Winamp, creators of the popular music player, has admitted that security processes protecting users accounts on its Winamp Forums website have been compromised, exposing thousands of email addresses as a result.
Geno Yoham, General Manager of Winamp, took to the company’s forum to reassure users, noting that his team had quickly detected and blocked an attack on the Winamp Forums database. The breach was limited to the forums, meaning its main website, developer portal and desktop media player account databases remained secure.
As a precautionary measure, Winamp recommends that users change their passwords, despite the fact they were not compromised in the attack. The company says it is dedicated to retaining user privacy and has alerted it users to remain as transparent as possible.
The Winamp attack is very similar to attacks on SourceForge.net, which saw the network shutdown its CVS Hosting, ViewVC (web based code browsing), New Release upload capability and Interactive Shell services to prevent further compromise, alerting 2 million users in the process.
As a result of our continuous security monitoring, we identified and blocked this attack.

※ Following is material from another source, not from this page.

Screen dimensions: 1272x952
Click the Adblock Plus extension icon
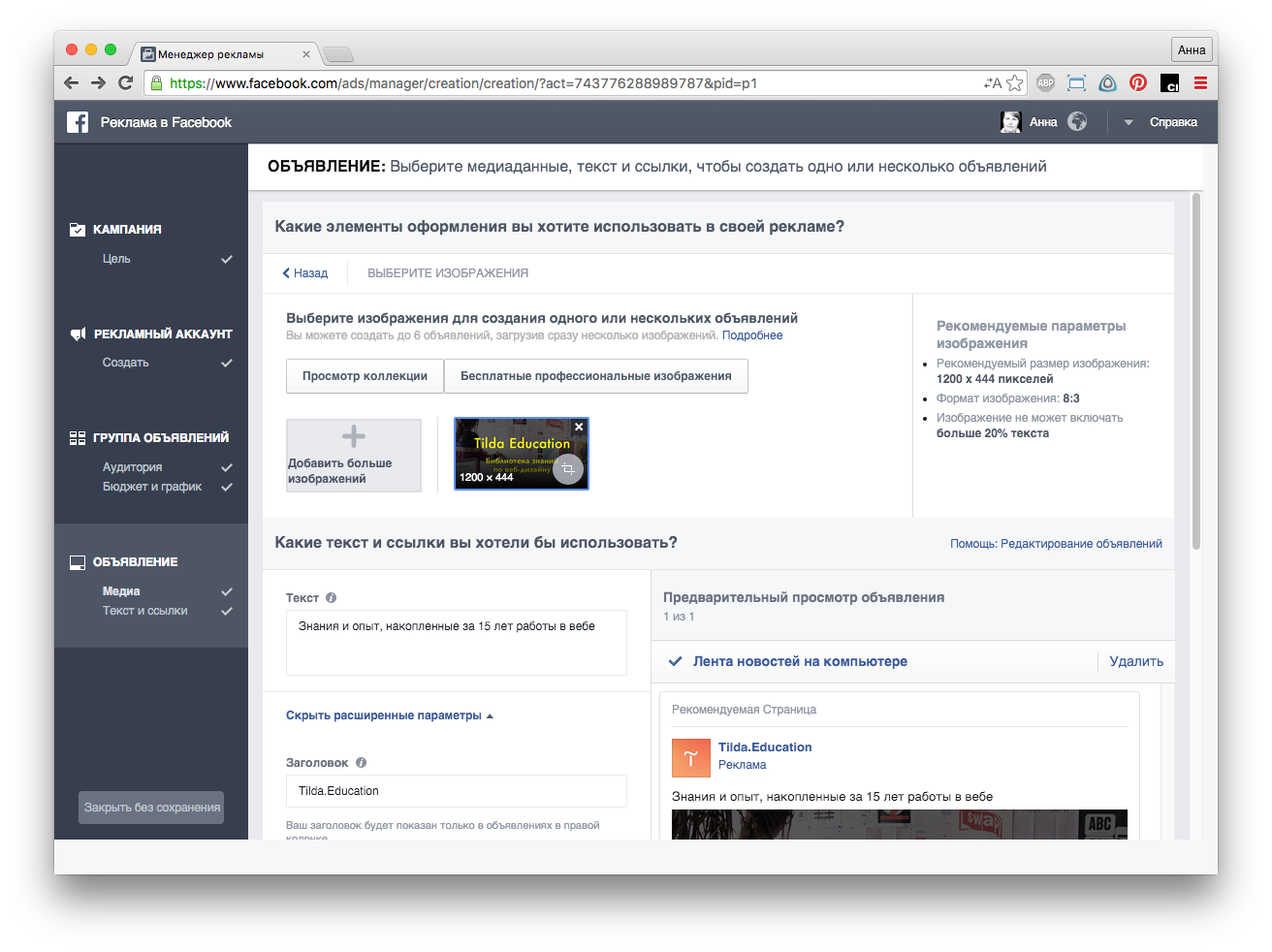[1045, 83]
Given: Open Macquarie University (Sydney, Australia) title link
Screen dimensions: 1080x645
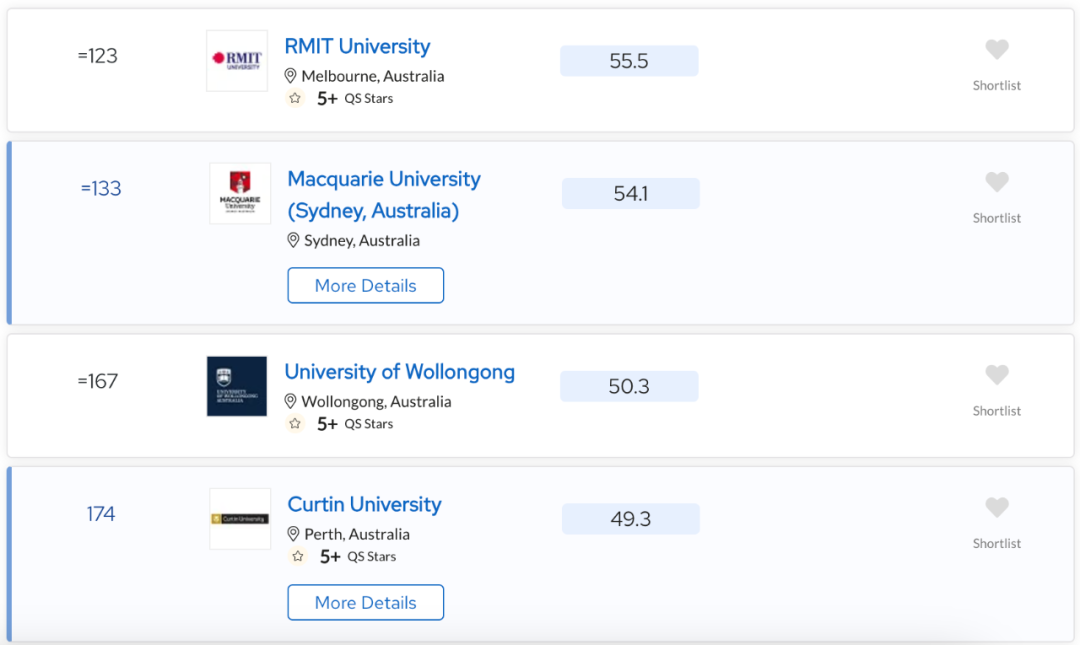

Additionally, new security measures have been deployed to help keep this type of breach from happening in the future.
We are in the process of notifying all users with a registered account for the Winamp Forums via email. If you have any questions, you can reach us at firstname.lastname@example.org.
With email addresses exposed, the users affected could start to receive SPAM or phishing attempts via email. As always, don’t open any attachments you don’t trust and never give over your usernames and passwords, if requested.